▼

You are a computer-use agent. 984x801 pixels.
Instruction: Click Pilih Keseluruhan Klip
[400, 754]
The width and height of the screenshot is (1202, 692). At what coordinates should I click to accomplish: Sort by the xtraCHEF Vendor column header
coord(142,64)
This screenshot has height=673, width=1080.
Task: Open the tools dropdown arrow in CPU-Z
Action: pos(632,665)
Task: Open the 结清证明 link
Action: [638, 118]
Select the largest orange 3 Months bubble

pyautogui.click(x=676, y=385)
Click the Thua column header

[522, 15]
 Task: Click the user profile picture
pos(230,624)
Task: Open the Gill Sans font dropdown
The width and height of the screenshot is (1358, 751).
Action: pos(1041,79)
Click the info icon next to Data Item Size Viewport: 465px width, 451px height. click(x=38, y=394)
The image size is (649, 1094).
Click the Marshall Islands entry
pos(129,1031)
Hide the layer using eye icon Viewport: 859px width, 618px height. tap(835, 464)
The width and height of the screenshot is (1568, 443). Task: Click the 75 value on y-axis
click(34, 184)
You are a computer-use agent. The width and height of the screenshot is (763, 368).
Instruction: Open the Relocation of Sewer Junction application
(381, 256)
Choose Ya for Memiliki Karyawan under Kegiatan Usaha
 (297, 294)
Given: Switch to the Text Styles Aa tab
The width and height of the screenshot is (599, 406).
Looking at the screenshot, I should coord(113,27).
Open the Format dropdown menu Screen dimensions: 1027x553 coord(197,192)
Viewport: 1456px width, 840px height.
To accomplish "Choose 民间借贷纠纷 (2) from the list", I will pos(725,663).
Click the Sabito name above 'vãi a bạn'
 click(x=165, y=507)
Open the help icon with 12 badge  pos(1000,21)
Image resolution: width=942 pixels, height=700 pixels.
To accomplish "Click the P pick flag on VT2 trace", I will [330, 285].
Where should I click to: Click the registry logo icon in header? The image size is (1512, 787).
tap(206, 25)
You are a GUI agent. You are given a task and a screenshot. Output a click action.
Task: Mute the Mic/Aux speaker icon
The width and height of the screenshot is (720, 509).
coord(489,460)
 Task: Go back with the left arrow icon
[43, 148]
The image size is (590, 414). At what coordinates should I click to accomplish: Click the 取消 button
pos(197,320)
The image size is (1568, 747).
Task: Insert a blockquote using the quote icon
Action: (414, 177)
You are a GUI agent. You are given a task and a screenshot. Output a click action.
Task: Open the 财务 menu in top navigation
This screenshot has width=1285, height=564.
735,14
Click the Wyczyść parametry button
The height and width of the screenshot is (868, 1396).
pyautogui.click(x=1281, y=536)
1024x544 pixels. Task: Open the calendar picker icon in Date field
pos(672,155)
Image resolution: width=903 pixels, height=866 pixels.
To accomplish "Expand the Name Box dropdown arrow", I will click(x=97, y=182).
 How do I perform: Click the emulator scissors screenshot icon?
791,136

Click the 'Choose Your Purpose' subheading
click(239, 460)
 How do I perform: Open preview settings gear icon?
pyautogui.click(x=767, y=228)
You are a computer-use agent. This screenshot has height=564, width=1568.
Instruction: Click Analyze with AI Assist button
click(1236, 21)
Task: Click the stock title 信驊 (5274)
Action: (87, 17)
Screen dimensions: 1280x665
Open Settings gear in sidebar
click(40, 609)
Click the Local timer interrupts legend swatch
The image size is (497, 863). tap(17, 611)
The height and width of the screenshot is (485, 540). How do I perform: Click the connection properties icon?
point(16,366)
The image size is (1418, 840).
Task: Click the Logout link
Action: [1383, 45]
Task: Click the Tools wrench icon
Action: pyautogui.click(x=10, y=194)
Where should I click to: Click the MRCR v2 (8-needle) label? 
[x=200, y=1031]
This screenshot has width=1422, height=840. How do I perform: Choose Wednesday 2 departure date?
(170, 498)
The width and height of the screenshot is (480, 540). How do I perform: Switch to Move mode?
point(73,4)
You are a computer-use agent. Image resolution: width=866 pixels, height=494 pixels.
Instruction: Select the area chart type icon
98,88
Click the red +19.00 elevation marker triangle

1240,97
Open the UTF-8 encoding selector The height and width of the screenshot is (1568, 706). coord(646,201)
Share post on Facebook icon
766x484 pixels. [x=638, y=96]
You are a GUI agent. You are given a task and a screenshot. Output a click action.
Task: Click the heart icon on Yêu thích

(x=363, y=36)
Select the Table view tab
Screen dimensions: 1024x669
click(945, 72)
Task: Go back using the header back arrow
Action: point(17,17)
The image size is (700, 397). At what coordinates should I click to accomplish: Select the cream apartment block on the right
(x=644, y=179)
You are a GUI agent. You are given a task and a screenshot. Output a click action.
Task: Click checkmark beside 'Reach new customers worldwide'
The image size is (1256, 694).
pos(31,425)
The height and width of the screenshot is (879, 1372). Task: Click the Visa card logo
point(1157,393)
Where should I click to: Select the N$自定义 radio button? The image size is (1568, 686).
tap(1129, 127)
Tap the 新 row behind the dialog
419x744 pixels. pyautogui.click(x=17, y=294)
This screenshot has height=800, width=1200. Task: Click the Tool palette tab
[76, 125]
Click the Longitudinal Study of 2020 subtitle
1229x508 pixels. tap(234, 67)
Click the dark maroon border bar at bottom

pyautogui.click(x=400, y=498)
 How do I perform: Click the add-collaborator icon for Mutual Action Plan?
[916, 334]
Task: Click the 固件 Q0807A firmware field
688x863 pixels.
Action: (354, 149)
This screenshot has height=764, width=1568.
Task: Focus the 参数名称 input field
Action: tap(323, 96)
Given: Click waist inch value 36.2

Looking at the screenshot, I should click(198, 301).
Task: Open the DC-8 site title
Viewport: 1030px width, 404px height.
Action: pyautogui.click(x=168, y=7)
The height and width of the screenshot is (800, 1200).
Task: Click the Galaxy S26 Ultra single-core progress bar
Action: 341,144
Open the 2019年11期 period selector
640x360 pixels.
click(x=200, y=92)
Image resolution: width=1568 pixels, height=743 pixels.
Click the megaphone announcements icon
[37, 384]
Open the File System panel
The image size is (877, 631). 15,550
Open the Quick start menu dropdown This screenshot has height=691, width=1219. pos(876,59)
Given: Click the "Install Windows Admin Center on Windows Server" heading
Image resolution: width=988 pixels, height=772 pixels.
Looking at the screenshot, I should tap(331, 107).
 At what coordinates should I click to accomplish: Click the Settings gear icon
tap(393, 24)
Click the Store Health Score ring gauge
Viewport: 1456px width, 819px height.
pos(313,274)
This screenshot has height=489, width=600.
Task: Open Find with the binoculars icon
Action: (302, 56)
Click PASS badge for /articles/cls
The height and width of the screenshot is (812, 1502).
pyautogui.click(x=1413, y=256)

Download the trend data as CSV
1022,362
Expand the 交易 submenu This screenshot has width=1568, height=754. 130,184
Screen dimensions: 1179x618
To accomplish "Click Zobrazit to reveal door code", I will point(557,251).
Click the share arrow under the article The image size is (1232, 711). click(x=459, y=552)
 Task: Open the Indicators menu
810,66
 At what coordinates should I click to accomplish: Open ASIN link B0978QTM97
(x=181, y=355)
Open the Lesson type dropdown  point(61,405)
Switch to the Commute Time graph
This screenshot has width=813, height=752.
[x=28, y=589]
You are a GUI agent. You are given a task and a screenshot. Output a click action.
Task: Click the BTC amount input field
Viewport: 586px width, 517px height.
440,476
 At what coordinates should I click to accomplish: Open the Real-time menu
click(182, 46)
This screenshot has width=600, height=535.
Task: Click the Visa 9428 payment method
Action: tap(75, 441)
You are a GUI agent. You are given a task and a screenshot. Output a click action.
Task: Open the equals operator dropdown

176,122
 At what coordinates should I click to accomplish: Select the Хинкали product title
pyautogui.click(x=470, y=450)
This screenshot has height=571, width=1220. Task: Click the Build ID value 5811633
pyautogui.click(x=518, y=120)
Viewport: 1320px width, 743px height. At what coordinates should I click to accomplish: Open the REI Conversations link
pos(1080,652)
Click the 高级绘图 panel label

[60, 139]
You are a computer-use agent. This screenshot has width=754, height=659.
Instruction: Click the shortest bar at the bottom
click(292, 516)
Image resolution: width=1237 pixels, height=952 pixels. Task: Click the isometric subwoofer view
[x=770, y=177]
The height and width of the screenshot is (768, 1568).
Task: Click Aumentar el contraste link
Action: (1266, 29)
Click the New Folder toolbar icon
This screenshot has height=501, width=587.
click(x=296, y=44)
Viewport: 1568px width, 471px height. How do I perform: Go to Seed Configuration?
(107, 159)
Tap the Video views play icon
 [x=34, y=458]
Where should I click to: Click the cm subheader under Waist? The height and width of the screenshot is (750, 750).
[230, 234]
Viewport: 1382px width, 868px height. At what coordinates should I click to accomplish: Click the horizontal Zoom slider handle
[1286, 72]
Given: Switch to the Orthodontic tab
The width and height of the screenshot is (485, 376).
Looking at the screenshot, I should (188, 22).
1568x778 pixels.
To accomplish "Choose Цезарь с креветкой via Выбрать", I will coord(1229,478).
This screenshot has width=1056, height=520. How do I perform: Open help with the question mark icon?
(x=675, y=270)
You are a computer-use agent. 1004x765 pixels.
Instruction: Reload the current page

▲

— Task description —
Look for the word "will" in the listing above, and copy every line where you find it.

— Expected output —
To accomplish "Choose 民间借贷纠纷 (2) from the list", I will pos(725,663).
To accomplish "Click the P pick flag on VT2 trace", I will [330, 285].
To accomplish "Expand the Name Box dropdown arrow", I will click(x=97, y=182).
To accomplish "Click Zobrazit to reveal door code", I will point(557,251).
To accomplish "Choose Цезарь с креветкой via Выбрать", I will coord(1229,478).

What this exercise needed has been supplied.